Figure 6. Phylogenetic relationship of 120 strain/substrains of laboratory rats.

Figure 6.

The phylogenetic tree was constructed using 11.6 million biallelic SNPs from 163 samples. Strains/substrains with duplicated samples were condensed. Strains highlighted with bold fonts are parental strains for RI panels. Green: HXB/BXH RI panel. Blue: FXLE/LEXF RI panel. Orange: progenitors of the HS outbred population.

A comprehensive survey of the genomic landscape of Rattus norvegicus based on mRatBN7.2

To facilitate a smooth transition to mRatBN7.2, we conducted the largest joint analysis of WGS data for laboratory rats. We collected WGS for a panel of 163 rats (new data from 127 rats and 36 datasets downloaded from NIH SRA; hereafter referred to as RatCollection, Table S9). RatCollection includes all 30 RI strains of the HXB/BXH family, 25 RI strains in the FXLE/LEXF family, and 33 other frequently used inbred strains. In total, we covered 88 strains. Since some strains have been split into two or more substrains, in all we analyzed 120 samples at the substrain level – approximately 80% of the HRDP.

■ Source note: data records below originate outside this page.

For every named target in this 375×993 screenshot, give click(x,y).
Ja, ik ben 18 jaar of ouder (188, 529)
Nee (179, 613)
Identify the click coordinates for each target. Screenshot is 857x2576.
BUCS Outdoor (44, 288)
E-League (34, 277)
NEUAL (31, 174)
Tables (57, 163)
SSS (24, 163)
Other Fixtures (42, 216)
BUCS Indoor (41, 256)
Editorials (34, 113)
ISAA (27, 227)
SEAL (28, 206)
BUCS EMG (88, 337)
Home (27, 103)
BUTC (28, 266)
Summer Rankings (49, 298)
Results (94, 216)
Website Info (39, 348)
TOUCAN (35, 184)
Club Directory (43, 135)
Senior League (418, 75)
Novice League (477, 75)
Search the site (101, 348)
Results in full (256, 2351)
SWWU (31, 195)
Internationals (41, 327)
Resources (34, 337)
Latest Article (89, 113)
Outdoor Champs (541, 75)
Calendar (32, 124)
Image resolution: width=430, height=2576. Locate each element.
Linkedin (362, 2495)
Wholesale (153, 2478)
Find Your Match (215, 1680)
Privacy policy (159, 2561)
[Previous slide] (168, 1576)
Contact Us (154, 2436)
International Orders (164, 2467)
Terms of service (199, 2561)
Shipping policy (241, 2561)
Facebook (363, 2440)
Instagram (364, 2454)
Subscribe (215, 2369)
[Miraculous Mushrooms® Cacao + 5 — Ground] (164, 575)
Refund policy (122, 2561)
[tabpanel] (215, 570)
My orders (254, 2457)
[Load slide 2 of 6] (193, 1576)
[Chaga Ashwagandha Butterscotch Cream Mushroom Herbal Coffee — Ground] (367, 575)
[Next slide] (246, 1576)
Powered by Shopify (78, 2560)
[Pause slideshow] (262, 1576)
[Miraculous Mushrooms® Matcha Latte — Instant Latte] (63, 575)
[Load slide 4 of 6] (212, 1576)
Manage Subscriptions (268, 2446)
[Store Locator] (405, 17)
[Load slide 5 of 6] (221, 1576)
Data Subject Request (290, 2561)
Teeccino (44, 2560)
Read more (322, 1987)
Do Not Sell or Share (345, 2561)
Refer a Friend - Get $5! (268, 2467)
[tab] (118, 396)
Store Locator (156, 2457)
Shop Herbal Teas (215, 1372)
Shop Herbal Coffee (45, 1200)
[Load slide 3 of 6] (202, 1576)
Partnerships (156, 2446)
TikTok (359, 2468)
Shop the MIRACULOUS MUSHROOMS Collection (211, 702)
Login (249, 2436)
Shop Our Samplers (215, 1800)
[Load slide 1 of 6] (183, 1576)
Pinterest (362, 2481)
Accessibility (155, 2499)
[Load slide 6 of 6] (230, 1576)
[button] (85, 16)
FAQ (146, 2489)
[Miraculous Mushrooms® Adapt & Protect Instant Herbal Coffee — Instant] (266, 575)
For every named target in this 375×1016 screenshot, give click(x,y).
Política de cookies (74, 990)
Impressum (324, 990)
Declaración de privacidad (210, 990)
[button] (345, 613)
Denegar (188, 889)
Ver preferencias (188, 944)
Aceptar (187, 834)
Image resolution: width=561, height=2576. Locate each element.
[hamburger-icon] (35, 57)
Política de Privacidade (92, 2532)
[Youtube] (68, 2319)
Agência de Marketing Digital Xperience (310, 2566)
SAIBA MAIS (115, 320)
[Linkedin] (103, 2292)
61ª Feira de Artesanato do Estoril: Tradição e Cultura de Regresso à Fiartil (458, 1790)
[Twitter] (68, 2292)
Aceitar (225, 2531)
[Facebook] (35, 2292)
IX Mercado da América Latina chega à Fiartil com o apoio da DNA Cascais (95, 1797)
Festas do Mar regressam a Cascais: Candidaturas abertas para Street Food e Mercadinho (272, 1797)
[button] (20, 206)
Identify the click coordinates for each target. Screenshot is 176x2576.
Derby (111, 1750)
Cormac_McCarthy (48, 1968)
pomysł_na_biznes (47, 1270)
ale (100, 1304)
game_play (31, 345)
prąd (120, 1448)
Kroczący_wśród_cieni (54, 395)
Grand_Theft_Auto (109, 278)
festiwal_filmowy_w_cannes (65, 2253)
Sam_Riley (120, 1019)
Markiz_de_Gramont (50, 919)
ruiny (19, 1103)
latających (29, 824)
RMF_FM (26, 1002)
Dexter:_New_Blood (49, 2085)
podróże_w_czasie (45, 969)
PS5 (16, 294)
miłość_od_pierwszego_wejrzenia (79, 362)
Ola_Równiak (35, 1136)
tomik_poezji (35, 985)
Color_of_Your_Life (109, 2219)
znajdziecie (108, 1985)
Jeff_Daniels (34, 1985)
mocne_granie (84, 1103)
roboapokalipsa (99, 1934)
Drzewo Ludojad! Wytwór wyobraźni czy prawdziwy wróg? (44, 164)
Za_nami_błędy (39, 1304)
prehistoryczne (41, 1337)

The mean depth of coverage of these samples was 60.4 ± 39.3. Additional sample statistics are provided in Table S10. After removing the 129,186 variants that were potential errors in mRatBN7.2 (above) and filtering for site quality (qual ≥ 30), 19,987,273 variants (12,661,110 SNPs, 3,805,780 insertions, and 3,514,345 deletions) across 15,804,627 variant sites were identified (Table 2). Across the genome, 89.4% of the sites were bi-allelic and the mean variant density was 5.96 ± 2.20/Kb (mean ± SD). The highest variant density of 30.5/Kb was found on Chr 4 at 98 Mb (Figure S14). Most (97.9 ± 1.4%) of the variants were homozygous at the sample level, confirming the inbred nature of most strains, with a few exceptions (Figure S15).

Table 2. Genetic variants in laboratory populations.

The RatCollection includes 163 rats (88 strains and 32 substrains, with some biological replicates). The HRDP contains the HXB/BXH and FXLE/LEXF panels as well as 30 or so classic inbreds. Our analysis includes ~80% of the HRDP. The variants were jointly called using Deepvariant and GLNexus. Variant impact was annotated using SnpEff.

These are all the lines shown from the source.